# Texto de leitura:
Amanhã é Dia das Crianças, e elas estão ansiosas pelos presentes que já não se resumem a brinquedos e jogos, mas eletrônicos, como tablets, computadores e celulares. A mudança abre espaço para o desafio de regrar o uso

Nascer em uma época em que não é preciso passar horas numa biblioteca debruçado sobre livros para fazer pesquisas escolares. Essa é a realidade da chamada geração Z, que nasceu a partir de 1990. Nunca foi tão fácil encontrar e absorver tanto conhecimento com a ajuda das milhares de ferramentas disponíveis - da Wikipédia aos cursos online. É uma grande quantidade de estímulos que, em contrapartida, aumentam também as possibilidades de distração da criança ou jovem. Perante esse mundo virtual, como pais e professores podem auxiliar para que o mundo online ande a favor do desenvolvimento das crianças? Bom senso é um dos primeiros passos. 

Estimulação precoce, iniciação musical, natação, brinquedos educativos, cursos, smartphones, tablets, apps. A lista para o desenvolvimento de um filho está aumentando e ganhando novos itens, principalmente com as tecnologias eletrônicas. Uma pesquisa feita em 2012 pelo Instituto Nacional de Vendas e Trade Marketing (Invent) estimou em R$ 2 milhões os gastos das famílias abonadas com um filho até os 23 anos, incluindo educação, lazer, saúde e vestuário. Com brinquedos, informática, telefonia e tecnologia os gastos são de R$ 36,6 mil. Diante deste cenário, outras preocupações estão surgindo. Até onde os excessos, falando aqui de mídias, auxiliam no desenvolvimento e na educação de uma criança.

# Instrução 1:
No texto sobre crianças e tecnologia, quais eletrônicos o primeiro parágrafo cita como presentes para o Dia das Crianças?
# Instrução 2:
Reescreva o trecho do texto sobre crianças e tecnologia que vai de "Estimulação precoce, iniciação" até "de uma criança.", colocando "judô" no lugar de "natação".
# Instrução 3:
Prossiga com o texto sobre crianças e tecnologia a partir da última frase apresentada.

# Dados disponíveis:
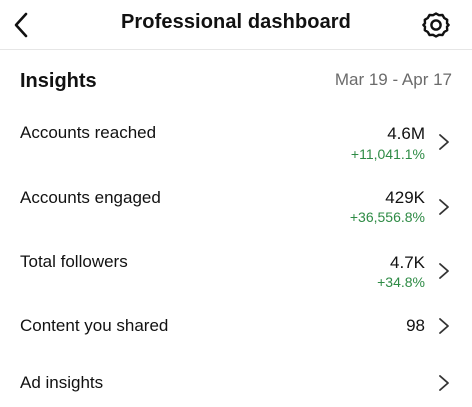 Image resolution: width=472 pixels, height=407 pixels. Describe the element at coordinates (62, 382) in the screenshot. I see `insight-label: Ad insights` at that location.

# Resposta 1:
Tablets, computadores e celulares.

# Resposta 2:
Estimulação precoce, iniciação musical, judô, brinquedos educativos, cursos, smartphones, tablets, apps. A lista para o desenvolvimento de um filho está aumentando e ganhando novos itens, principalmente com as tecnologias eletrônicas. Uma pesquisa feita em 2012 pelo Instituto Nacional de Vendas e Trade Marketing (Invent) estimou em R$ 2 milhões os gastos das famílias abonadas com um filho até os 23 anos, incluindo educação, lazer, saúde e vestuário. Com brinquedos, informática, telefonia e tecnologia os gastos são de R$ 36,6 mil. Diante deste cenário, outras preocupações estão surgindo. Até onde os excessos, falando aqui de mídias, auxiliam no desenvolvimento e na educação de uma criança.

# Resposta 3:
Facilidade de interação
Se para um adulto ver uma criança de cinco anos super integrada com um tablet é estranho, para a criança é normal. Segundo a doutora em Informática na Educação e mestre em Psicologia do Desenvolvimento e professora da Universidade de Caxias do Sul (UCS), Carla Beatris Valentini, essas crianças estão em um contexto histórico diferente e lidam com a tecnologia digital de outra maneira. "Qualquer criança tem facilidade em interagir, a curiosidade e vontade de conhecer o mundo é natural do ser humano. A criança que nasce hoje já nasce no contexto de um mundo muito mais complexo e com infinitas formas de interação, muito mais do que de 50 anos atrás. Naturalmente ela aprende com maior facilidade", explica Carla. Nessa gama de interações a criança aprende a se comunicar, pensar e aprender de forma diferente, acompanhando um mundo mais ágil, interativo e dinâmico. "A criança tem uma necessidade de explorar para conhecer o mundo e as tecnologias digitais, as mídias são uma grande porta de acesso para isso", complementa Carla. É a partir de então que os reflexos dessas facilidades se tornam mais presentes. Ao mesmo tempo em que a criança olha para as coisas de forma diferente deve estar atenta para não perder a concentração e o foco, que com tanta informação se tornam mais frágeis. "A criança aprende de uma forma dinâmica e hipermidiática, ou seja, ela não aprende só ouvindo, mas aprende fazendo. O que pode preocupar nisso é na questão de concentração, mas essas crianças se desenvolvem fazendo mais de uma coisa ao mesmo tempo", acrescenta a professora.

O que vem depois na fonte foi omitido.